Workflows
All data analysis for the eQTL Catalogue is performed using reproducible and containerised Nextflow workflows.
The four primary workflows are:
- RNA-seq quantification: eQTL-Catalogue/rnaseq
- Gene expression QC and normalisation: eQTL-Catalogue/qcnorm
- Genotype QC and imputation: eQTL-Catalogue/genimpute
- Association testing and fine mapping: eQTL-Catalogue/qtlmap
More details about running these workflows can be found in this tutorial.
Methods
Detailed description of the methods can be found in our flagship paper. Below is a short overview of the main analysis steps.
Gene expression and splicing quantification
The RNA sequencing quantification workflow is available from the eQTL-Catalogue/rnaseq GitHub repository. The workflow implements the following five quantification methods:
- gene expression: RNA-seq reads were aligned to the GRCh38 reference genome using HISAT2 and reads overlapping GENCODE v39 transcript annoations were counted using featureCounts.

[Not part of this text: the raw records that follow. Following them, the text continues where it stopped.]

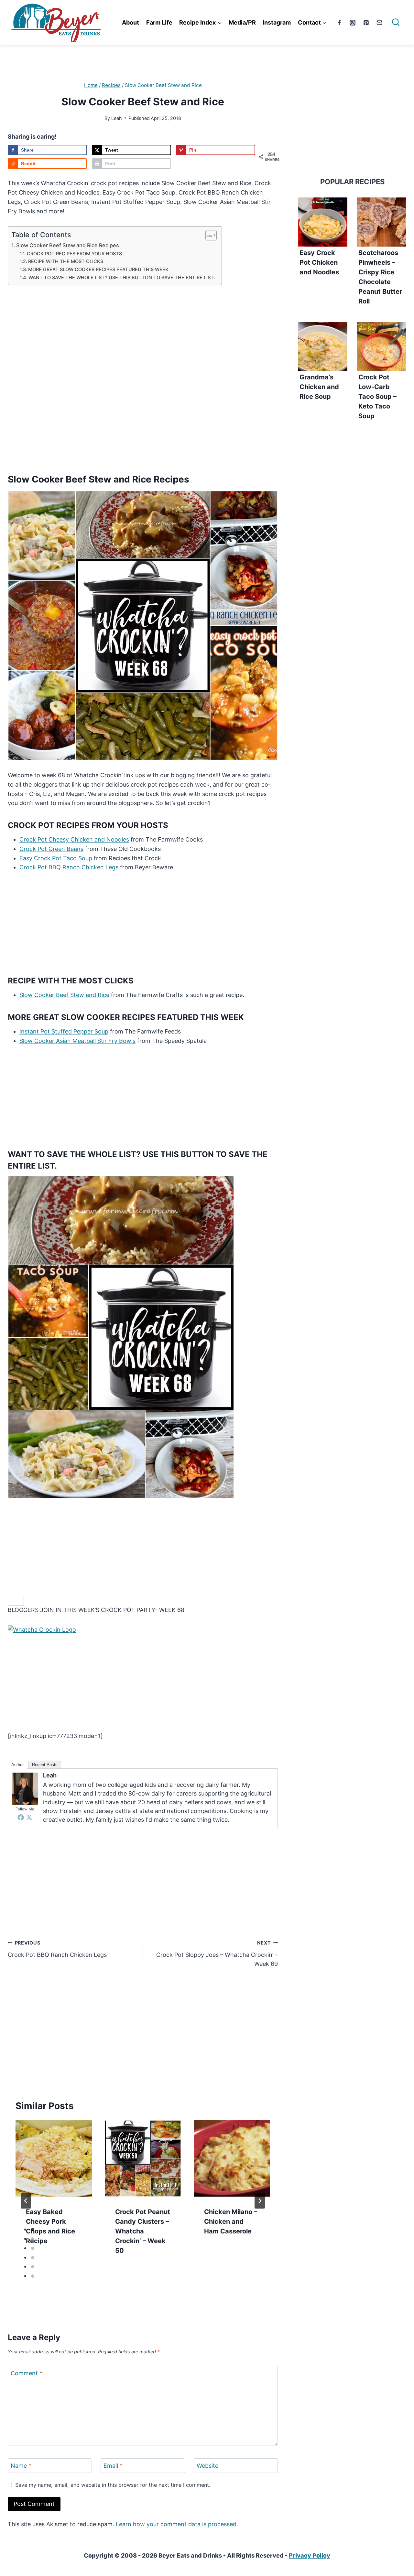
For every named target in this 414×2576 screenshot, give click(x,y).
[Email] (379, 22)
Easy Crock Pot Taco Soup (55, 858)
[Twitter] (29, 1817)
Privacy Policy (309, 2555)
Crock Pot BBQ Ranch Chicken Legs (68, 867)
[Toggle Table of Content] (208, 235)
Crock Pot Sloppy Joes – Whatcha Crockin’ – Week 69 (217, 1953)
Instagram (277, 22)
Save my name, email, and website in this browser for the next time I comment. (112, 2485)
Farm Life (159, 22)
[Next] (260, 2201)
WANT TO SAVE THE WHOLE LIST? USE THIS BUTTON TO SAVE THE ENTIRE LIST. (121, 278)
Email (113, 2466)
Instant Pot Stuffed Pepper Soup (63, 1031)
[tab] (32, 2229)
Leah (116, 118)
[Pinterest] (366, 22)
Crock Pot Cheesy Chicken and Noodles (74, 839)
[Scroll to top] (397, 2491)
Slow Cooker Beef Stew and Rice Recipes (67, 245)
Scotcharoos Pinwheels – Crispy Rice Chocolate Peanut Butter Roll (380, 277)
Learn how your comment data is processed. (177, 2524)
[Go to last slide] (26, 2201)
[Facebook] (339, 22)
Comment (26, 2373)
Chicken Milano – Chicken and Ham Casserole (230, 2221)
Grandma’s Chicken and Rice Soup (319, 386)
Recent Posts (45, 1764)
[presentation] (54, 2158)
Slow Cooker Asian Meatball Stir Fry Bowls (77, 1040)
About (130, 22)
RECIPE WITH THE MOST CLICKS (65, 261)
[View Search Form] (395, 23)
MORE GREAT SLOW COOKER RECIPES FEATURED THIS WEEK (98, 269)
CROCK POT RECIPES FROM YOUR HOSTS (74, 254)
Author (17, 1764)
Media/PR (242, 22)
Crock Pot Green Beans (51, 848)
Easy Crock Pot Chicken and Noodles (319, 262)
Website (207, 2466)
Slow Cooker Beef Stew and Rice (64, 994)
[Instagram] (352, 22)
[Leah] (25, 1789)
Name (21, 2466)
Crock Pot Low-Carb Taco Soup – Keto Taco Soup (377, 396)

- exon expression: DEXSeq was used to convert GENCODE v39 transcript annotations to non-overlapping exon annotations. Reads overlapping exons were counted using featureCounts.
- transcript usage: Salmon was used to estimate the expression levels of all annotated transcripts in GENCODE v39.
- txrevise event usage: txrevise was used to convert Ensembl 105 transcript annotations to independent promoter, splice junction and 3ʹ end usage events. Salmon was used to estimate the expression levels of those events.
- txrevise event usage: Leafcutter was used to quantify splice junction usage.
Normalisation
Briefly, we use the following normalisation strategies:
- gene counts: Conditional quantile normalisation with cqn using gene length and GC content as covariates followed by inverse normal transformation.
- exon counts: Conditional quantile normalisation with cqn using exon length and GC content as covariates followed by inverse normal transformation.
- transcript usage: Transcript usage is calculated by dividing the transcript expression estimates (TPM units) the total expression of all transcripts of the same gene. Transcript usage values (0…1 scale) are further standardised using inverse normal transformation.
- txrevise event usage: Promoter, splice junction and 3ʹ end event usage is calculated by dividing the event expression estimates (TPM units) by the total expression of all events of the same class (promoters, splicing events, 3ʹ end events) within the same gene. Txrevise event usage values (0…1 scale) are further standardised using inverse normal transformation.
- LeafCutter: Normalisation for LeafCutter junction usage values are normalised the same way as txrevise and transcript usage estimates.
Genotype imputation and quality control
For most datasets, we performed basic genotype QC and imputed the datasets to the 1000 Genomes 30x on GRCh38 reference panel with the eQTL-Catalogue/genimpute workflow.
Association testing
The association testing pipeline is available from eQTL-Catalogue/qtlmap GitHub repository. The main analysis steps are:
- Perform principal component analysis (PCA) of the genotype data with PLINK 1.9.
- Perfrom PCA analysis of the molecular phenotype data (prcomp function in R).
- Perform assocation testing with QTLtools.
- Perform statistical fine mapping with susieR.
In association testing, we use the following parameters:
- Use first six principal components from the genotype data and first six principal components from the molecular trait data as covariates.
- Test all variants that are +/- 1Mb from the start of the gene (as defined in Ensembl).